(Supplied data)
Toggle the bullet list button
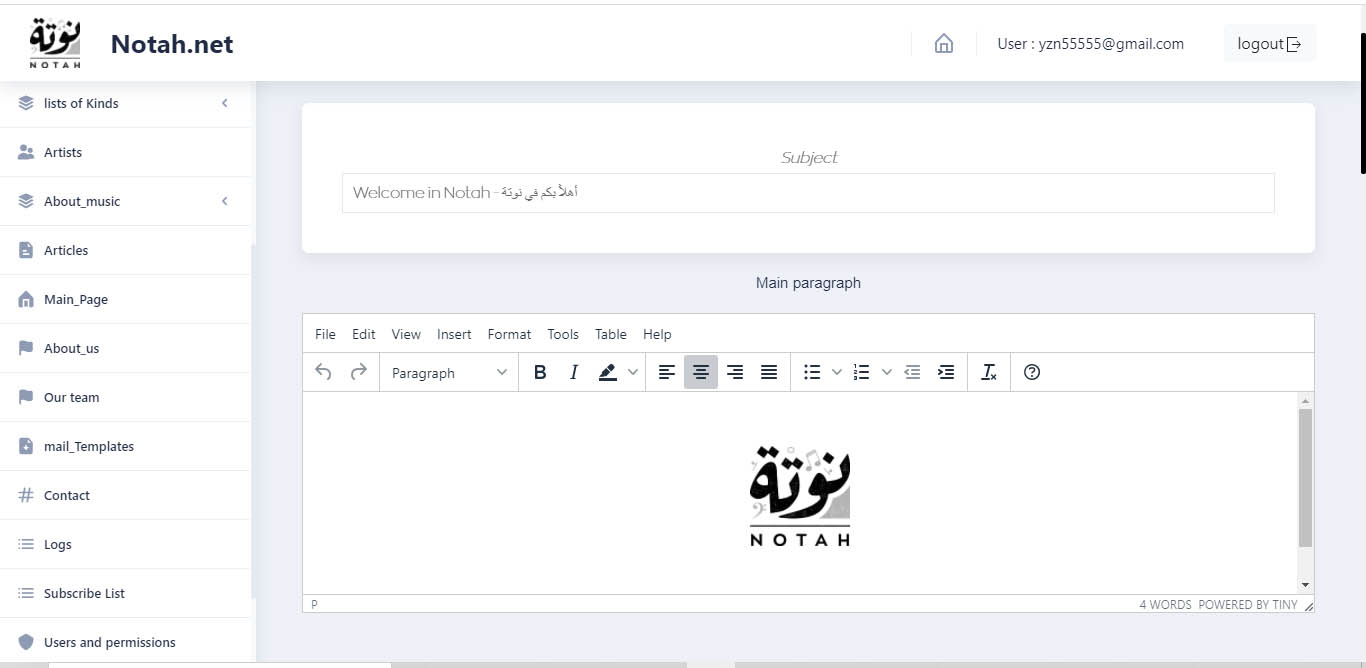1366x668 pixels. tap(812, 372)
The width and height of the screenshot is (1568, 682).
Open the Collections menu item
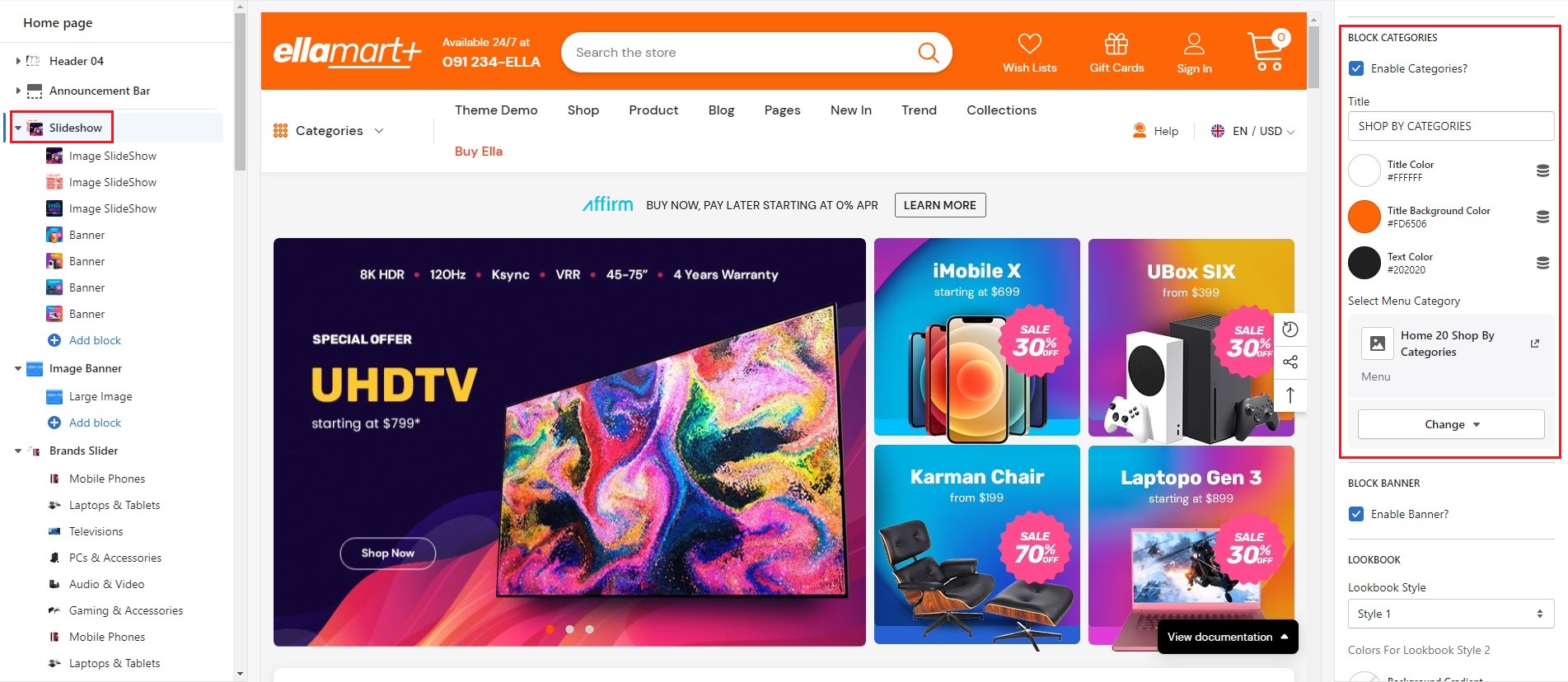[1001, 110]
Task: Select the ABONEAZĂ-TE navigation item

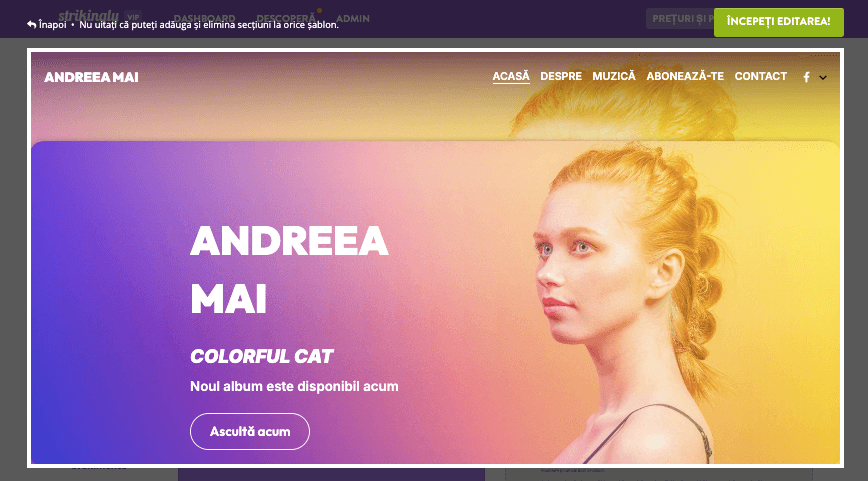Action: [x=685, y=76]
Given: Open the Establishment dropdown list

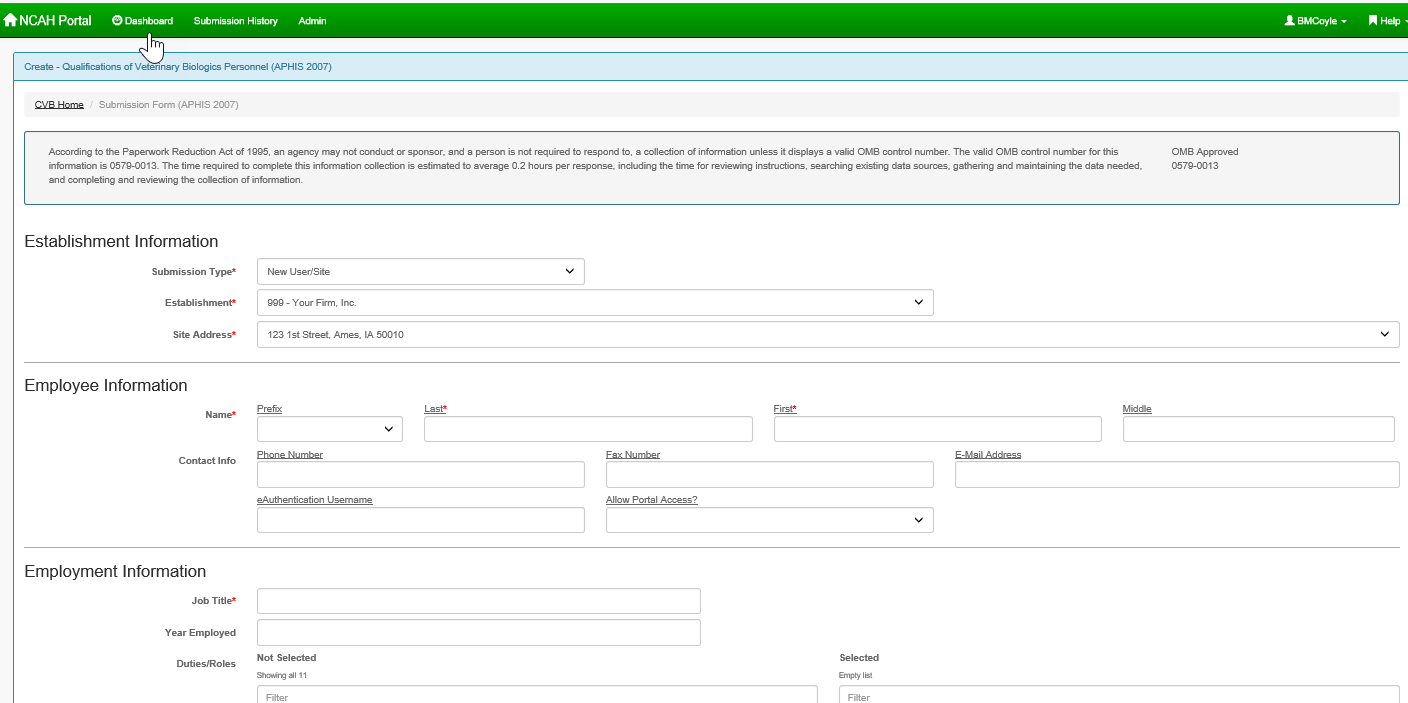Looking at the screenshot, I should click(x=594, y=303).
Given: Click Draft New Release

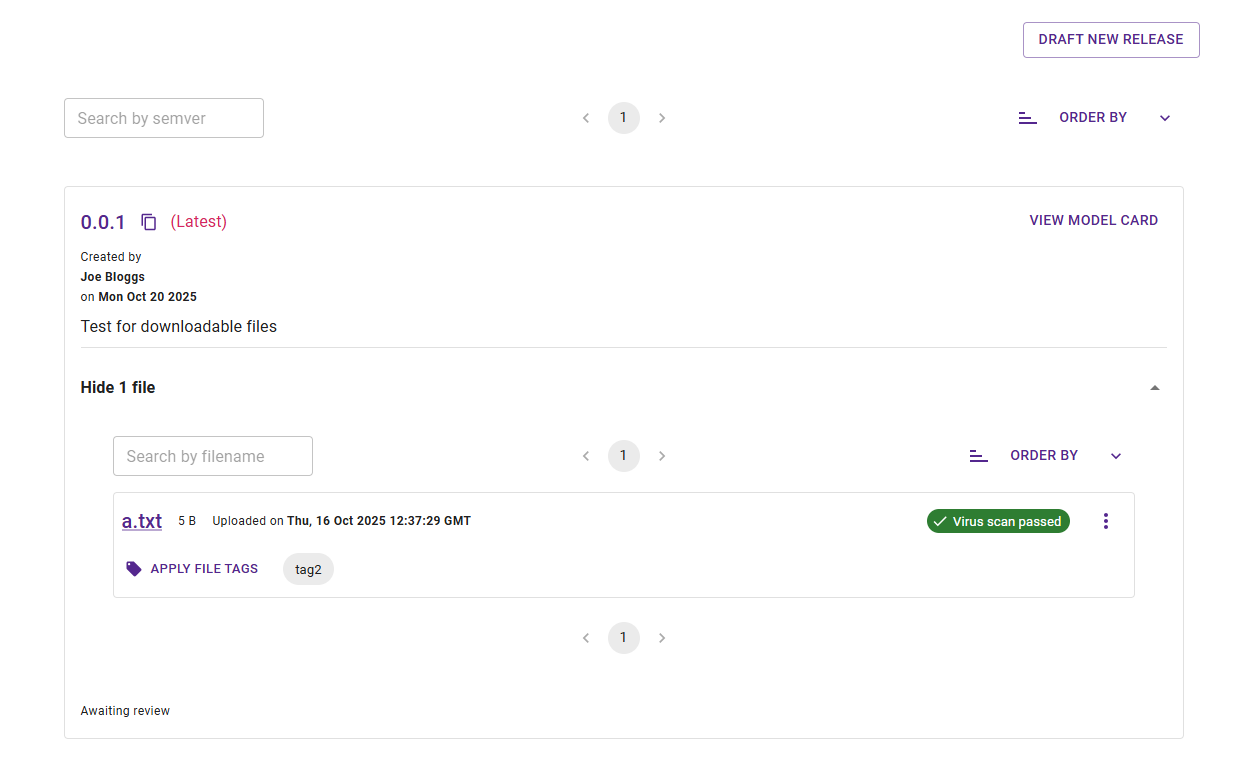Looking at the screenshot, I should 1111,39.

(Required action)
Output the listing exactly. Leave out any image.

(Solution below)
Toggle the bullet list button
1366x668 pixels. tap(812, 372)
The width and height of the screenshot is (1568, 682).
Open the Collections menu item
[1001, 110]
Task: Select the ABONEAZĂ-TE navigation item

Action: [x=685, y=76]
Given: Open the Establishment dropdown list

Looking at the screenshot, I should click(x=594, y=303).
Given: Click Draft New Release

Looking at the screenshot, I should 1111,39.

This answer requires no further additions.